A few weeks ago, Transport Canada published an infographic on its website to assist UAV operators in determining whether they need to apply for an SFOC. The infographic states that if you are not using the UAV for “work” and it does not weigh more than 35kg, you do not need an SFOC – still no mention of academic purposes. It appears that the notice regarding the two upcoming exemptions might be the first instance of the academic purposes terminology.

What are the implications of the new terminology? Without a definition of “academic purposes”, it is unclear how far reaching the effects of the terminology will be. Is the term meant to capture research and development activities taking place in academic institutions? Will it apply to student projects outside of research lab environments? Transport Canada will need to explain what is meant by “academic purposes” to ensure that UAV operators have clarity regarding the application of the SFOC requirements in academia.

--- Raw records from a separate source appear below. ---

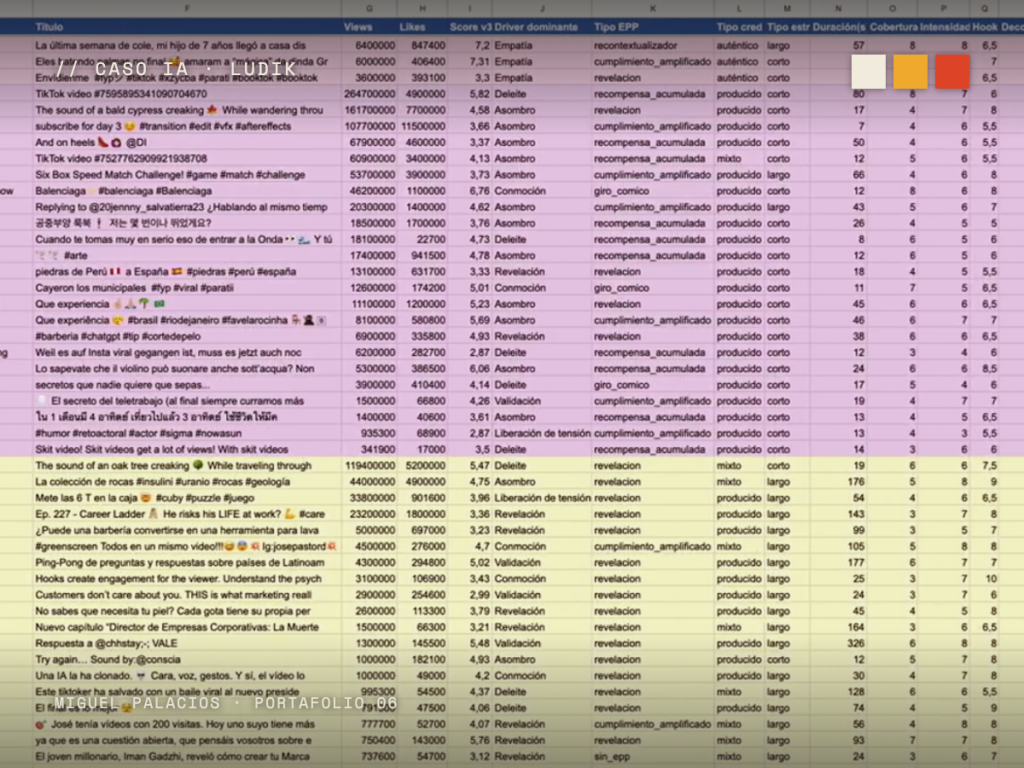Screen dimensions: 1024x768
Task: Select the Likes column header
Action: coord(412,27)
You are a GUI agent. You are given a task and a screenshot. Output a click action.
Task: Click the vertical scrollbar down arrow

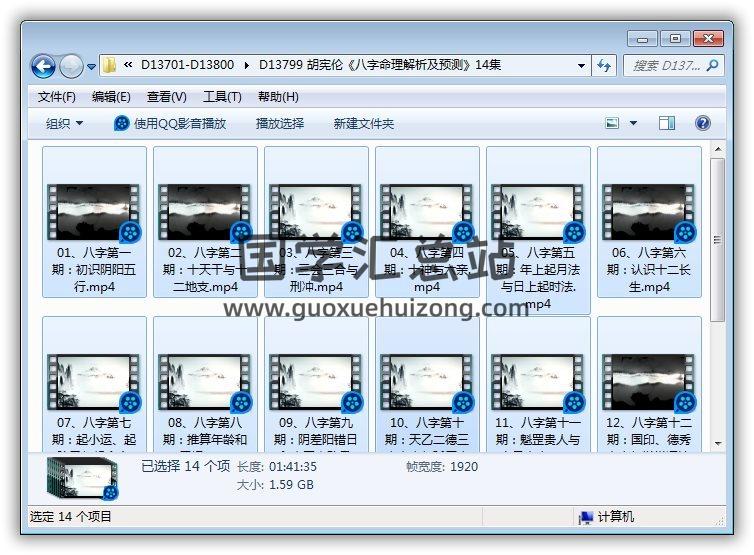[717, 441]
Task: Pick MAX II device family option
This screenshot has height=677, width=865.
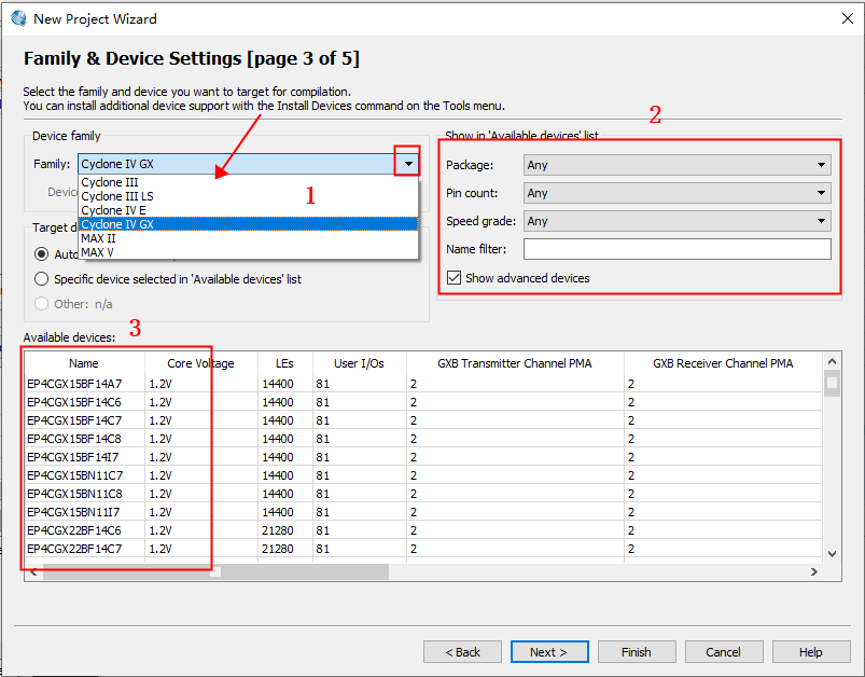Action: click(99, 238)
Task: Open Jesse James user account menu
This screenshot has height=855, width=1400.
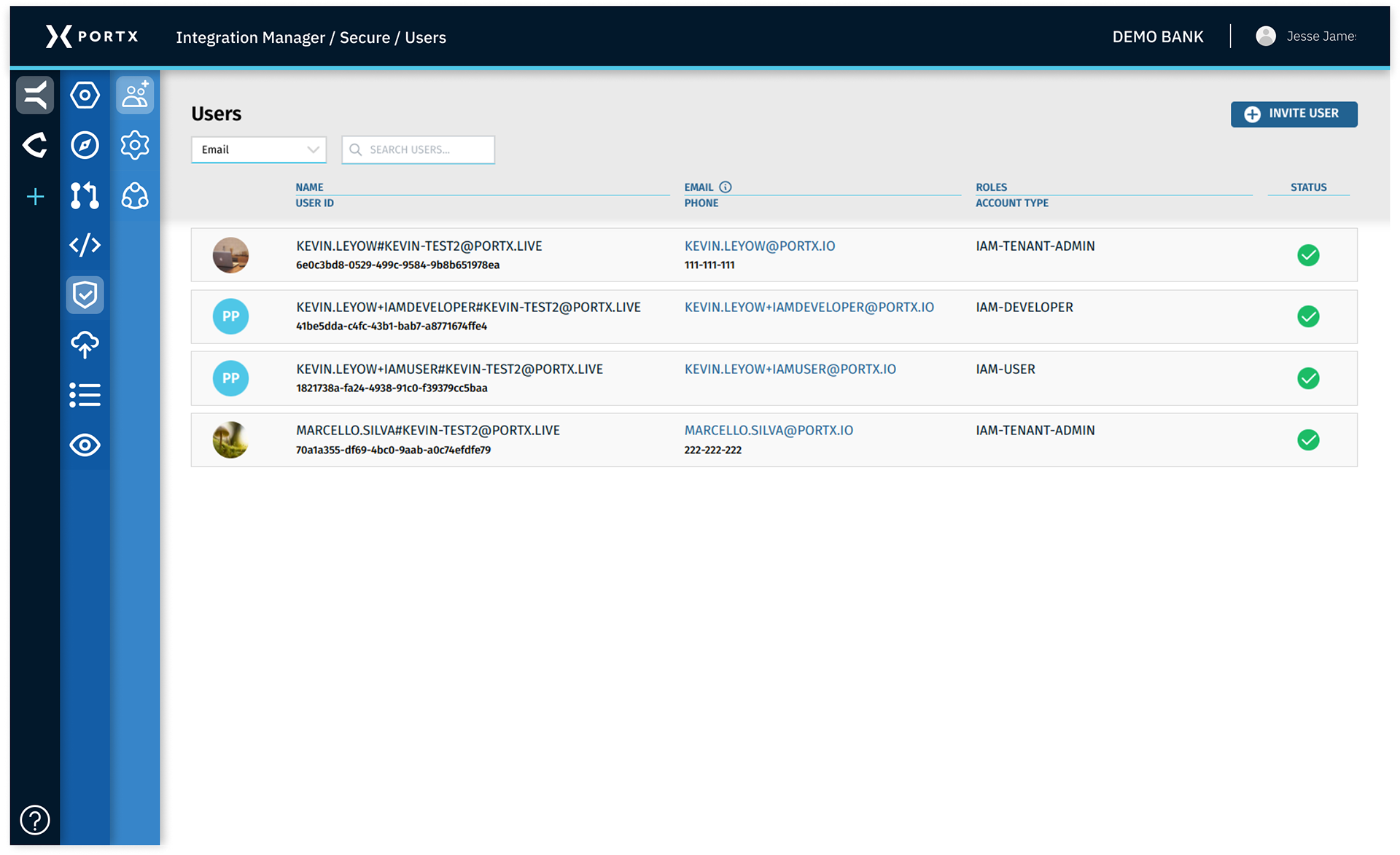Action: pos(1306,36)
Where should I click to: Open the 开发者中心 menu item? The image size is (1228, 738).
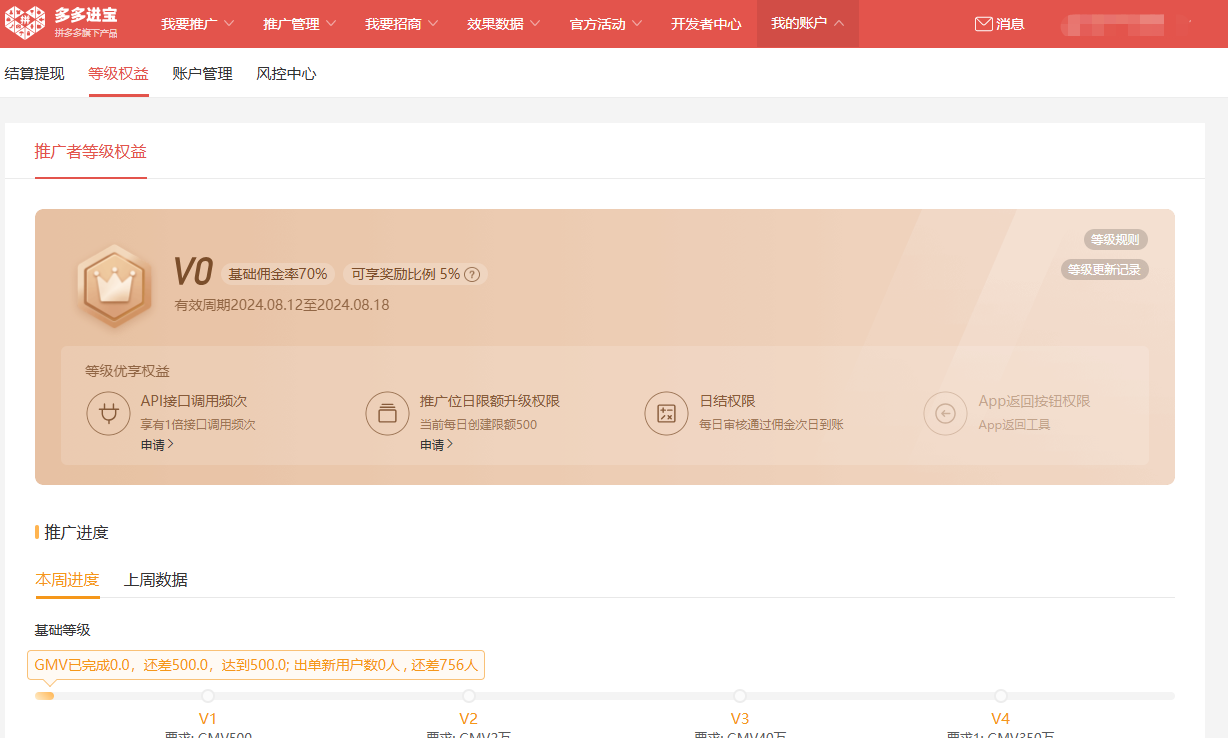[x=706, y=24]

Commercial Drone Regulations – Canada vs. US

When Canadians attempt to characterize aspects of Canadian culture, it’s not uncommon to draw comparisons with the US. I recently noticed that as I respond to questions about the Canadian regulations surrounding commercial drones, I often begin by stating that our regulatory framework is quite distinct from that of the US – here’s why…

In Canada, commercial operators can apply to obtain Special Flight Operations Certificates (SFOCs) from Transport Canada. It takes Transport Canada about 20 days to assess applications, and last year the agency issued 945 SFOCs to applicants representing a variety of industries including aerial videography, agriculture and oil and gas.

Generally, the Canadian regulations do not establish bright line rules governing drone operations – for instance they do not specify whether you need a pilot’s license to complete a commercial drone flight, or whether it is permitted to fly beyond the visual line of sight. Rather, Transport Canada assesses applications using a case-by-case approach. In order to obtain approval, applicants must show that they can mitigate operational risks to an acceptable level.

In the US, the Federal Aviation Administration (FAA) has been working to develop drone regulations since the enactment of the FAA Modernization Act of 2012. Until the framework is in place, those looking to fly for commercial purposes can only proceed by exemption. Most companies have been denied exemptions, the notable exceptions being a couple of oil companies that received approval to operate drones in remote areas of Alaska.

Last Thursday, the FAA extended regulatory exemptions to six Hollywood companies looking to film using drones. Although the Hollywood exemptions represent a move in a positive direction, the restrictions placed on the companies are quite onerous, for instance the operations must take place in a controlled closed-set environment and may only be completed below 400 feet and within the visual line of sight.

By comparison, commercial drone operations are the norm in Canada and will continue to be an exception in the US until the new rules are in place.